You used to be pretty happy-go-lucky, but these days, you’re anything but.

You don’t know what your problem is, but you have to admit that you’re more easily annoyed these days, and it’s starting to get you — and everyone around you — down. Here are some signs you’re turning into a real-life Grinch and need to do something to fix your bad attitude.
1. You start hating cheerful sounds.

The sound of laughter makes you grind your teeth. Children’s giggles send you into a spiral of annoyance. Even the birds chirping in the morning somehow offend you. Your neighbours have started calling you “that person” who complains about their kids playing outside. You’ve memorised the noise ordinance laws for your neighbourhood and refer to them pretty regularly.
2. You avoid socialising like the plague.

Every invitation feels like a personal attack on your solitude. Birthday celebrations, office parties, or casual get-togethers — they all get the same response: a creative excuse and a quick exit. You’ve developed an impressive arsenal of fake ailments to avoid any event that might involve human joy. Your friends have started taking bets on what excuse you’ll use next.
3. You complain about everything being overpriced.
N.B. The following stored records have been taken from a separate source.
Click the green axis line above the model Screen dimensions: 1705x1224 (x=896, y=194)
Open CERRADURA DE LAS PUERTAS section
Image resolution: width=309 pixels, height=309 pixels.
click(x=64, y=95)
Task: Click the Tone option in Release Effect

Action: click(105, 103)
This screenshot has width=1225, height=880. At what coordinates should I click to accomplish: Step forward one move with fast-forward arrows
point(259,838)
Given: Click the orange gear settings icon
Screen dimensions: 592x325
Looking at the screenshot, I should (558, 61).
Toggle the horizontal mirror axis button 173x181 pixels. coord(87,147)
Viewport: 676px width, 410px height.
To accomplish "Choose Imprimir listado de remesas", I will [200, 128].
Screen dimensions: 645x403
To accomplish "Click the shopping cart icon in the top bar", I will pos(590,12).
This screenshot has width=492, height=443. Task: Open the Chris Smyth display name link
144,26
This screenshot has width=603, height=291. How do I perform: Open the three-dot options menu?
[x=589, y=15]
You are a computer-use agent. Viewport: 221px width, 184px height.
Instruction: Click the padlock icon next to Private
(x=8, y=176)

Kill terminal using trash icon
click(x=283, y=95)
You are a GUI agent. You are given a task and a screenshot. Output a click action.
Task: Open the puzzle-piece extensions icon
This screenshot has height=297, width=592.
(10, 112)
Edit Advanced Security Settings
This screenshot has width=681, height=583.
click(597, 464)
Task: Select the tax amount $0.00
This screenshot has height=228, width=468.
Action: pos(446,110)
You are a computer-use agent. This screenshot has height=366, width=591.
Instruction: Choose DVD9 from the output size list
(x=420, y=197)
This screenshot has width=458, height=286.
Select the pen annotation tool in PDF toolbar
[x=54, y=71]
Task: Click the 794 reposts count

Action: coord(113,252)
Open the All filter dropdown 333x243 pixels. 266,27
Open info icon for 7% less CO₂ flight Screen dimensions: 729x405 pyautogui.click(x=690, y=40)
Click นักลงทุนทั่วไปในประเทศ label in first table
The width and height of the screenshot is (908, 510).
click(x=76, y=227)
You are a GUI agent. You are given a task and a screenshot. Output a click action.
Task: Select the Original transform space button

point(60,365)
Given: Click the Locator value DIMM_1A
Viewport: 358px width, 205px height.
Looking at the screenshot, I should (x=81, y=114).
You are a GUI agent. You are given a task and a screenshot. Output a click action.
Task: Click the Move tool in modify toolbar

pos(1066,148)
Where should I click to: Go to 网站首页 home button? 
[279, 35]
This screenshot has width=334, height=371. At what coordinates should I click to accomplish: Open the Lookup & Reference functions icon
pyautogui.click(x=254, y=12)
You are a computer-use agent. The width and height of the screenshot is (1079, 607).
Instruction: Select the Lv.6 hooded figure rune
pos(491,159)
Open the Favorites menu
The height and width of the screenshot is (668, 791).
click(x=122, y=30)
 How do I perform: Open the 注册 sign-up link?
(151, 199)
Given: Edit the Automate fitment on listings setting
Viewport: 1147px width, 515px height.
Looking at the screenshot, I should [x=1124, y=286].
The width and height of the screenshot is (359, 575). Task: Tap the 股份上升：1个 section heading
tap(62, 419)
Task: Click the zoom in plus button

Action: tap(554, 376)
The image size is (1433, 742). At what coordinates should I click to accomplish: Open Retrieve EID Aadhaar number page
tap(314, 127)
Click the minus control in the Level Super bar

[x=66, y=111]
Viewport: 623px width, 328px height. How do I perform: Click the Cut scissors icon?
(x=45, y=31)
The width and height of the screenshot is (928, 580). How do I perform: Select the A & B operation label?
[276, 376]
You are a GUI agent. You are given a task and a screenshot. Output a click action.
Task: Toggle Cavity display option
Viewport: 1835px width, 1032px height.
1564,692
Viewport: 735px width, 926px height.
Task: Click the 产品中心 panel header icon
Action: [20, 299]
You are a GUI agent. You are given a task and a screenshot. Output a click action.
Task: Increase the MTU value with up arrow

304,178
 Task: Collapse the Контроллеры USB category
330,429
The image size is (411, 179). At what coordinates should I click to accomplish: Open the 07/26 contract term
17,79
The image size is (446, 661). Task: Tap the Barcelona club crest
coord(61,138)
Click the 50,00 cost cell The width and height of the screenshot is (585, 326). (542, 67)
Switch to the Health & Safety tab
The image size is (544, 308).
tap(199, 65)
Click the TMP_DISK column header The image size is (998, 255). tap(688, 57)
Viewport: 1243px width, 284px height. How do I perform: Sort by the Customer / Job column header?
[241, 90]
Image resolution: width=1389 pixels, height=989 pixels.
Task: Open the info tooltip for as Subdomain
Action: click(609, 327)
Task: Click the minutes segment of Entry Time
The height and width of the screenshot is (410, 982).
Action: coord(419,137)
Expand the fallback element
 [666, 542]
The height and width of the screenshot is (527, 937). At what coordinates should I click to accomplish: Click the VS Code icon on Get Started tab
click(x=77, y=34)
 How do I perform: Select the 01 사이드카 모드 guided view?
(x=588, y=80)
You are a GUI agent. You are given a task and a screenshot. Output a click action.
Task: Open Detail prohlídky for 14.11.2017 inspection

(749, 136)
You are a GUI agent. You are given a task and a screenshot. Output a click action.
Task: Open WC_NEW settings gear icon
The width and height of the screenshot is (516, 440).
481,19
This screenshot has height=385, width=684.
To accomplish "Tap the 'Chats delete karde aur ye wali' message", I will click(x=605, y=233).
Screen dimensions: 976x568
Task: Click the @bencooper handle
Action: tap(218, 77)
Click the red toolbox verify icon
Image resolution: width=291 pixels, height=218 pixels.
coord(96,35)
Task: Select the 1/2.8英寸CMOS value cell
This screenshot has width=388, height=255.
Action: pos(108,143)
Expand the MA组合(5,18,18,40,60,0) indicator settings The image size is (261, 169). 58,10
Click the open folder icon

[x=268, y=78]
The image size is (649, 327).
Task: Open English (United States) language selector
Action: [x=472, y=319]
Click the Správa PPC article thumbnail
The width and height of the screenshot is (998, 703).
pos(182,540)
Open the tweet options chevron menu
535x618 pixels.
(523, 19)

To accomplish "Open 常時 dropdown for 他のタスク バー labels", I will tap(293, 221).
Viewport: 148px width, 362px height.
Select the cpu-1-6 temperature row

Nothing is worth what it costs anymore according to you. Coffee is highway robbery, movie tickets are unreasonable, and don’t even get you started on restaurant prices. You’ve turned bargain hunting into an extreme sport. Your friends can’t recommend anything without you launching into a lecture about inflation and corporate greed.
4. You scoff at people’s enthusiasm.

Someone’s excited about their new job? You list all the ways it could go wrong. New relationship? You quote divorce statistics. Your automatic response to good news has become “well, actually…” You’ve become the human equivalent of a cold shower on excitement. Your reality checks have become everyone else’s mood killers.
5. You’ve declared war on holiday decorations.

The sight of twinkling lights makes you scowl. You calculate the electricity waste of every decorated house. The neighbour’s inflatable Santa has become your personal nemesis. You’ve written strongly worded letters to the HOA about “excessive holiday cheer.” Your own home remains defiantly dark and bare all year round.
6. You judge people’s spending habits.

Every purchase someone makes becomes an opportunity for commentary. You’ve become a self-appointed financial advisor to people who never asked. Gift-giving seasons send you into rants about consumerism. Your presence at the mall has become a walking guilt trip for shoppers. You keep a mental tally of other people’s “wasteful” expenses.
7. You roll your eyes at optimism.

Hope and positivity have become personal offences to your worldview. You’ve mastered the art of the cynical comeback. Every silver lining gets a cloud from you. Your friends have started playing “guess the negative spin” whenever someone shares good news. You pride yourself on being a “realist” while crushing dreams.
8. You resent public displays of affection.

Couples holding hands make you nauseated. You glare at people hugging in public. Even innocent pecks on the cheek offend your sensibilities. You’ve become known for loudly clearing your throat around happy couples. Your dating app profiles have started attracting other cynics exclusively.
9. You’ve banned music in your space.

Happy tunes are strictly forbidden in your presence. You’ve declared war on whistling coworkers. The ice cream truck jingle sends you into a rage. Your Spotify playlist consists entirely of minor keys and sad songs. You’ve developed an impressive collection of noise-canceling devices.
10. You count down to Monday.

Weekends annoy you because people are out enjoying themselves. You prefer the gloom of Monday mornings when everyone shares your misery. Traffic brings you joy because it ruins other people’s days. You’ve started scheduling meetings for Friday afternoons just to dampen weekend spirits.
11. You critique gift-giving traditions.

Birthday presents are wasteful, wedding gifts are outdated, and holiday exchanges are commercial traps. You’ve turned gift-giving into a philosophical debate. Your presence at celebrations comes with a lecture on materialism. You’re known for giving “practical” gifts like tax planning software.
12. You avoid restaurants during happy hour.

The sound of people enjoying discounted drinks offends you. You refuse to eat anywhere that has a “fun atmosphere.” Your ideal dining experience involves empty tables and silence. You’ve written Yelp reviews complaining about “excessive customer enjoyment.”
13. You hate group photos.

Being asked to smile feels like torture. You refuse to say “cheese” on principle. Your face in every group photo looks like you’re planning revenge. You’ve perfected the art of disappearing when cameras appear. Your social media profile still shows your driving licence photo.
14. You’ve developed a vendetta against small talk.

Weather discussions make you want to scream. You answer “how are you?” with detailed criticism of society. Your lift rides are famous for uncomfortable silence. You’ve mastered the art of conversation-ending responses. Your coworkers take the stairs to avoid casual chat.
15. You criticise celebration planning.

Every party seems pointless to you. Birthday celebrations are “age-inappropriate.” Holiday gatherings are “forced fun.” You’ve become the unofficial auditor of joy, questioning the need for every celebration. Your calendar alerts are set to warn you of upcoming festivities so you can plan your disappearance.